O Drama da Espera: O Testemunho de Lucimara Santana
A educadora física Lucimara de Lima Santana, de 44 anos, personifica a saga do diagnóstico tardio. Desde o surgimento dos primeiros sintomas, ela percorreu consultórios médicos em São Paulo por quatro anos sem um veredito claro. Com problemas de visão, buscava oftalmologistas; dificuldades para andar, ortopedistas. A fadiga intensa, um sintoma comum da EM, era atribuída à colangite biliar primária, uma inflamação que ela já possuía.
Entre 2023 e 2024, a situação de Lucimara deteriorou-se drasticamente, com o agravamento dos sintomas. Ela enfrentou dificuldades para respirar devido à fadiga extrema e dores intensas, que a impossibilitavam de trabalhar e até mesmo de sair da cama. Durante esse período crítico, recebeu diagnósticos variados, como dengue e outras doenças, aumentando sua angústia e a espera por uma explicação. A reviravolta veio quando um ortopedista solicitou uma ressonância magnética do crânio e da cervical, que indicou uma doença paralisante. Subsequentemente, um neurologista especialista pediu exames mais aprofundados, incluindo ressonâncias de toda a coluna e coleta de líquor (líquido cefalorraquidiano). Todos os resultados foram conclusivos para esclerose múltipla, finalmente encerrando anos de incerteza e sofrimento. Hoje, como professora concursada em Taboão da Serra, Lucimara enfrenta as limitações da fadiga, que a impede de ficar em pé por longos períodos.
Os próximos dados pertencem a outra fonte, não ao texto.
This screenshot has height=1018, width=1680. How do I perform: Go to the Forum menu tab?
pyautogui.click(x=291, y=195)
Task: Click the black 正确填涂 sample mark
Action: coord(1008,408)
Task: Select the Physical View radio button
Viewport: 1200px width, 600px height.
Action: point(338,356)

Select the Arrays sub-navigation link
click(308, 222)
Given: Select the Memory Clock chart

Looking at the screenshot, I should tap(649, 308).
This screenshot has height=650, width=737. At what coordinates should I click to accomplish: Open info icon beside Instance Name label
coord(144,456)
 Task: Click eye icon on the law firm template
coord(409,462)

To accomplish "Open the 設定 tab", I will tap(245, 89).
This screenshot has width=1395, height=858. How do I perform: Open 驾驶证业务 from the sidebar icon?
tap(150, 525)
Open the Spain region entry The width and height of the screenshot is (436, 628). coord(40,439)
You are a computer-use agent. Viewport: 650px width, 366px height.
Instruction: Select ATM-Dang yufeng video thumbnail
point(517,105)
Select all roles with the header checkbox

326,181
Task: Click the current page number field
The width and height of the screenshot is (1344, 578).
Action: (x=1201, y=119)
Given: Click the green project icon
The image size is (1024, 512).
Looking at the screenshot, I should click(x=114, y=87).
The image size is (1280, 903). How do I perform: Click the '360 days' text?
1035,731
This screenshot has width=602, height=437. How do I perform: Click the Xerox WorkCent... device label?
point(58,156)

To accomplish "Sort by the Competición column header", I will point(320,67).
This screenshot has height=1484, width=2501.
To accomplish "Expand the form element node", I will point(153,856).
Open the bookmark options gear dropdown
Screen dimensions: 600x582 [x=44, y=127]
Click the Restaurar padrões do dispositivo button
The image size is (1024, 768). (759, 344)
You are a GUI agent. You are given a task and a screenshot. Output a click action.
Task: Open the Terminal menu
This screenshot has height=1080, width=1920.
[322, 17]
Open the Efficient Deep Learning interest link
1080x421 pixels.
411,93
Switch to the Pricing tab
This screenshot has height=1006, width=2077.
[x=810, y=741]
Conclusão: A Urgência por um Diagnóstico Ágil
Os dados da pesquisa e os testemunhos como o de Lucimara Santana reforçam a urgência de aprimorar os processos diagnósticos da esclerose múltipla no Brasil. A demora na identificação da doença não apenas favorece sua progressão e o surgimento de incapacidades definitivas, mas também impõe um custo físico, emocional e financeiro elevado aos pacientes e seus familiares. É imperativo investir na capacitação de profissionais de saúde, na conscientização sobre os sintomas da EM e na garantia de acesso a exames especializados, a fim de minimizar os desafios enfrentados por milhares de brasileiros e oferecer-lhes a chance de um tratamento precoce e eficaz, capaz de retardar o avanço da doença e preservar sua qualidade de vida.